WandaVision is finally out, and the Disney+ show is garnering praise for it's outside-the-box storytelling style within the larger MCU. The series, released in half-hour installments, mimics the look and feel of classic sitcoms through the ages, even as viewers get hints of a bigger, sinister story going on behind the scenes. In a recent interview, MCU showrunner Kevin Feige revealed two major reasons why WandaVision was conceived as a television series rather than a film, one being Feige's deep love for the sitcom format.

"Wanda and Vision are great characters from the comics that we'd only scratched the surface of in movies, played by actors who are so spectacular, and we'd only scratched the surface of what they could do. Putting the spotlight on those actors playing those characters was the primary reason to want to make WandaVision. The way we made it is, in large part, because I spent an inordinate amount of time as a child watching TV and watching syndicated repeats of lots of sitcoms. And when Nick at Nite came along, I'm old enough to remember when Nick at Nite was a new thing and a unique thing ... I watched a lot of that and really became psychologically attached to a lot of these pretend TV characters."

According to Kevin Feige, another major source of inspiration for WandaVision was the Marvel Comics series The Visions, which saw the titular android superhero create an attempt to live a normal life by getting a job at the White House, building three robots to be his companions as his wife, son, and daughter, and moving to the suburbs. But as much as Vision and his "family" crave normal life, they are constantly reminded that they will never actually be like their neighbors. For Feige, the story of the struggle for normalcy presented in The Visions prompted him to adapt the storyline as the MCU's first television spinoff at Disney+.

"[The Visions] is what led to me to say, 'Let's look at putting these two things together,' and doing what is now our first Disney+ series in a way that it couldn't just be a movie. It's not just a long movie on Disney+. We will make shows that are like that, but for what is now our first one, it felt great to do something that could only be done for television."

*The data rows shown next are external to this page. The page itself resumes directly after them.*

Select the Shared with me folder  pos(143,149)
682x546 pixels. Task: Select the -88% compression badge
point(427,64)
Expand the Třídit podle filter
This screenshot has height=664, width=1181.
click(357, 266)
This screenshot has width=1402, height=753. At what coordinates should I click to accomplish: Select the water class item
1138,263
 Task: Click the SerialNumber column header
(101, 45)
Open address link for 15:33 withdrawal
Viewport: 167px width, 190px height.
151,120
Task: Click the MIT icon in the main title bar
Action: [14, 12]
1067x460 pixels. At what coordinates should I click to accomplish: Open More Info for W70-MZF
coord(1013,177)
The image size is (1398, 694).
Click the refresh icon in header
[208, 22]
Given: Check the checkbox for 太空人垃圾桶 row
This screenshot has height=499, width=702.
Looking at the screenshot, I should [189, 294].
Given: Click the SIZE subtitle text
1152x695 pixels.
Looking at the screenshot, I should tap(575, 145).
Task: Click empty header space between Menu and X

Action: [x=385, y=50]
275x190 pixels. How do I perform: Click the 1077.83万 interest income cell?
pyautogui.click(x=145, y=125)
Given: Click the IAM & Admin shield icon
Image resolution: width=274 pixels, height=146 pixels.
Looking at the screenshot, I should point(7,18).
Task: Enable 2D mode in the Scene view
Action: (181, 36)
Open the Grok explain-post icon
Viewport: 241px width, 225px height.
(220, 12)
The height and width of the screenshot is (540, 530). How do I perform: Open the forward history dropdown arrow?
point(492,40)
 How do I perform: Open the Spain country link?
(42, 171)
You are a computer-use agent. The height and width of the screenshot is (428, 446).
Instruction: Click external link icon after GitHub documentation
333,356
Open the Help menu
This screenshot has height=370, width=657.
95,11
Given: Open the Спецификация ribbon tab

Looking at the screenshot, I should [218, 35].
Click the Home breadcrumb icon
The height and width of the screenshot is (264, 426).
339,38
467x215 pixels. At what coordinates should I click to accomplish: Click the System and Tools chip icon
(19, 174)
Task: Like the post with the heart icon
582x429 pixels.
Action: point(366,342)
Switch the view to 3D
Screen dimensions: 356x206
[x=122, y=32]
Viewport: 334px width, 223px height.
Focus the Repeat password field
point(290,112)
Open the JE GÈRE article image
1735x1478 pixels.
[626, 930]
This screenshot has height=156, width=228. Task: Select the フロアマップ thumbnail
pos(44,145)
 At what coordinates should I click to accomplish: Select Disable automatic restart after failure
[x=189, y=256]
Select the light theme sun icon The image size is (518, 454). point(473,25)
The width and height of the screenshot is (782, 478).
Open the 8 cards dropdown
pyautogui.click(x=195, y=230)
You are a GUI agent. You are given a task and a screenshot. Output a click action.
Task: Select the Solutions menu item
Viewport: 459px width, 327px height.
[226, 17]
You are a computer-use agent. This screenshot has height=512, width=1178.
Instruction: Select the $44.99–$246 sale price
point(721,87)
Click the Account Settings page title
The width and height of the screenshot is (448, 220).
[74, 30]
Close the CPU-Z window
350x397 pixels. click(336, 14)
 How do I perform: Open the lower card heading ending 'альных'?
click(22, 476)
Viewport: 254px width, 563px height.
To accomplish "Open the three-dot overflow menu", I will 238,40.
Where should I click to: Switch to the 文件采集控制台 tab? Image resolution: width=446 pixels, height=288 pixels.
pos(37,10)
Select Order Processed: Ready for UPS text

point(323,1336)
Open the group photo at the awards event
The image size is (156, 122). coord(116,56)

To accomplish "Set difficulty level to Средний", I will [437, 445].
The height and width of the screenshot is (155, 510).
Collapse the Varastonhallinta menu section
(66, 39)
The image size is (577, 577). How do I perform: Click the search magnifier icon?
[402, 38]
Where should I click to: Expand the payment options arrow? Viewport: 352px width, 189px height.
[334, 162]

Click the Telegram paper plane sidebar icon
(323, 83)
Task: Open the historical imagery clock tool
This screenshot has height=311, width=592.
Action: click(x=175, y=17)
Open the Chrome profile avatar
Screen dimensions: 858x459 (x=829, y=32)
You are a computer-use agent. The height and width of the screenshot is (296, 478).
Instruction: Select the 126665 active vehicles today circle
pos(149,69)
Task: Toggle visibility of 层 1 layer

The first few episodes of WandaVision released so far have stuck closely to the format of comedy sitcoms. But it is clear that the story is set to take a dark turn soon, as the lines between reality and illusion become increasingly blurred. Written by Jac Schaeffer and directed by Matt Shakman, WandaVision features an ensemble lead cast of Elizabeth Olsen as Wanda Maximoff/Scarlet Witch, Paul Bettany as Vision, Randall Park as Agent Jimmy Woo, Kat Dennings as Darcy Lewis, Teyonah Parris as Monica Rambeau and Kathryn Hahn as Agnes. New episodes air Fridays on Disney+.